There are undoubtedly better words. But failing one, I'll leave the problems with it behind because it at least comes a little closer to the descriptive than "terrorism."

Then (if anyone cares enough about this analytical puzzle to want to continue to play the game) perhaps the next step would be to identify as many of the variables as we could come up with regarding the persons and situations involving violence.

This would be a very long list. And, having created it, we would probably come to the realization that individuals will usually differ in their bottom line conclusions as to whether the violence was, or was not, warranted and justifiable.

(Of course, if one is a pacifist, and purist, no violence is ever warranted. That makes the decisions administratively very easy. But I'm assuming most of us are willing to balance our values.)

For example, we might identify:

Discipline of children. Is it OK for a parent to spank a child, but not OK for a teacher to do so?

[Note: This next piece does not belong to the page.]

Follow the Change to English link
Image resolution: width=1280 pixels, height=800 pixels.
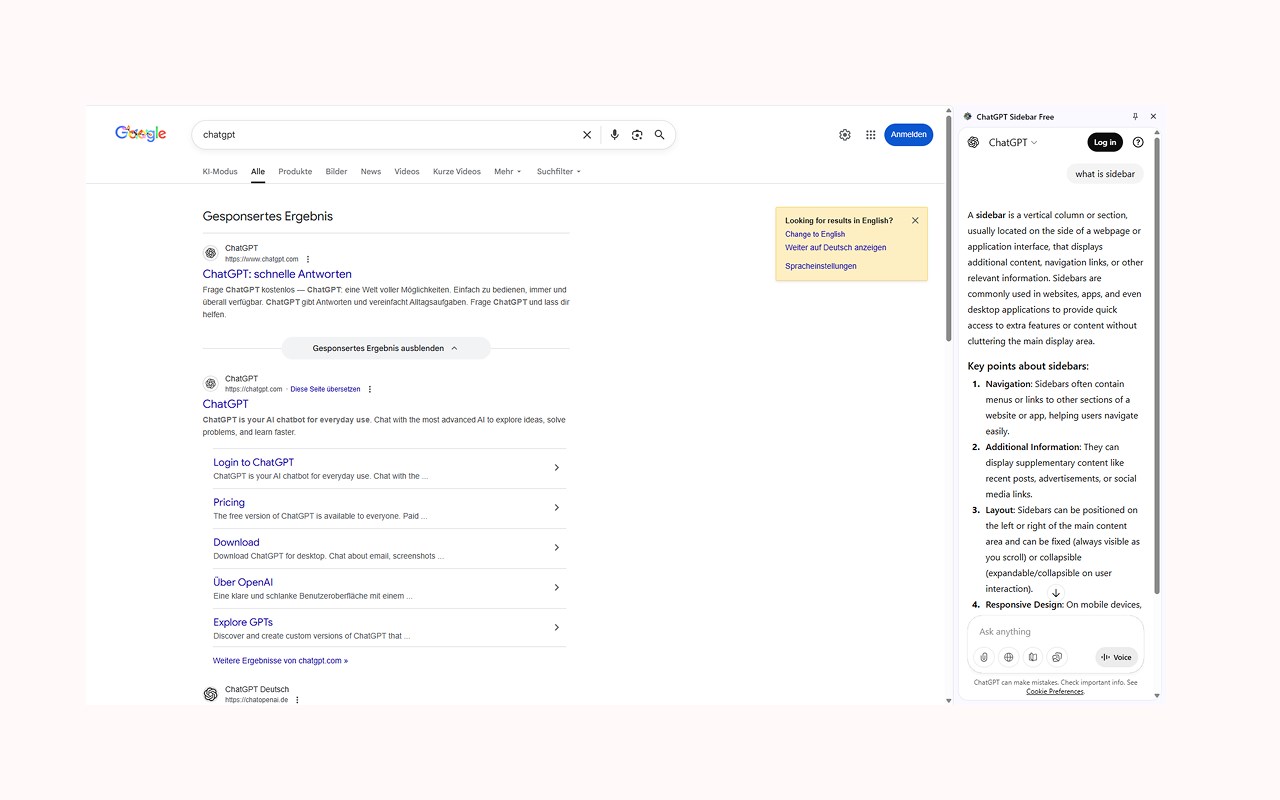pyautogui.click(x=815, y=234)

Spousal physical abuse. (Do not abused women sometimes use the phrase "terrorized" to describe their feelings?) Is it OK for an abused wife to kill her drunken husband with a kitchen knife when he comes at her one more time with a broken whiskey bottle? A judge/jury in her trial might recognize this as "self-defense" and justifiable homicide ("violence"). What if she shoots him in his sleep? That's a more difficult case legally (as no harm to her was imminent at that moment) but many would conclude, "He had it coming."

Can a benefit-cost analysis of lives saved justify lives taken? Hiroshima would be our example. And, as we've seen, our group differs on the conclusion (and perhaps the facts put into the benefit-cost formula as well) on that one.

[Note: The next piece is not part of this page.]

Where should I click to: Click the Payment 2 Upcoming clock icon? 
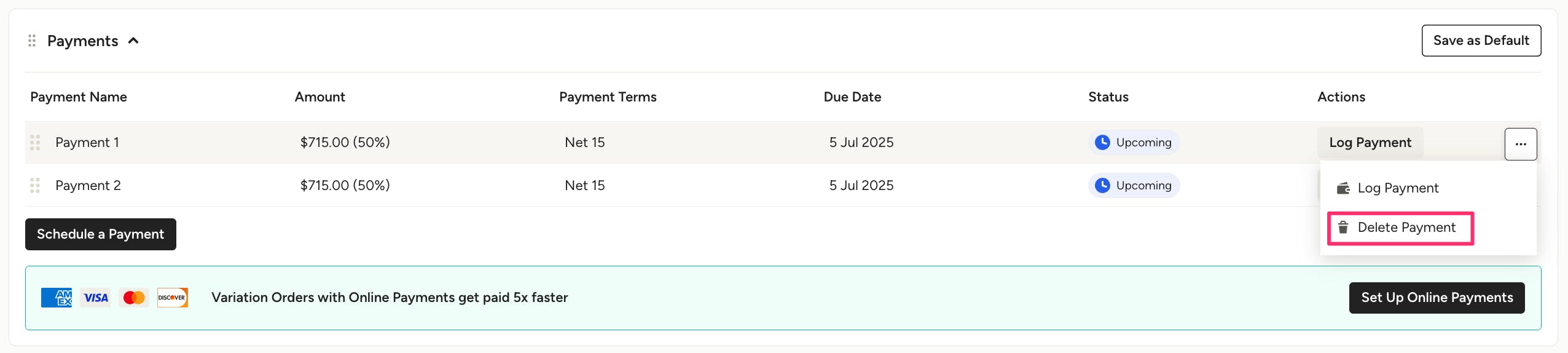tap(1103, 186)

How relevant are national boundaries? Does the international community have less concern about "violence" when it is applied by a government to its own citizens, or between two non-governmental groups within a country, than if one "country" attacks (or responds to the attacks of) another? Do we judge differently the justifiability of the violence used in our Revolutionary War and our Civil War?

Is violence involving individuals or groups within one nation who attack individuals or sites within another nation more acceptable if done in the name of a "nation" than if done in the name of an organization (or anonymously)?

Does it make a difference when a "nation" is the perpetrator (whether within or outside its boundaries) whether the head of the nation (or other decider on his/its behalf) is subject to some meaningful democratic control or not? In other words, can the decision to use violence reasonably be said to be a decision of a nation's people in some sense, or is it merely the decision of a single individual? Does that affect our decision about its justifiability?

Presumably we view differently (not that we accept, only that we view differently) the initial strike (e.g., Pearl Harbor) from the response/retaliation (e.g., our bombing Afghanistan after the World Trade Towers came down).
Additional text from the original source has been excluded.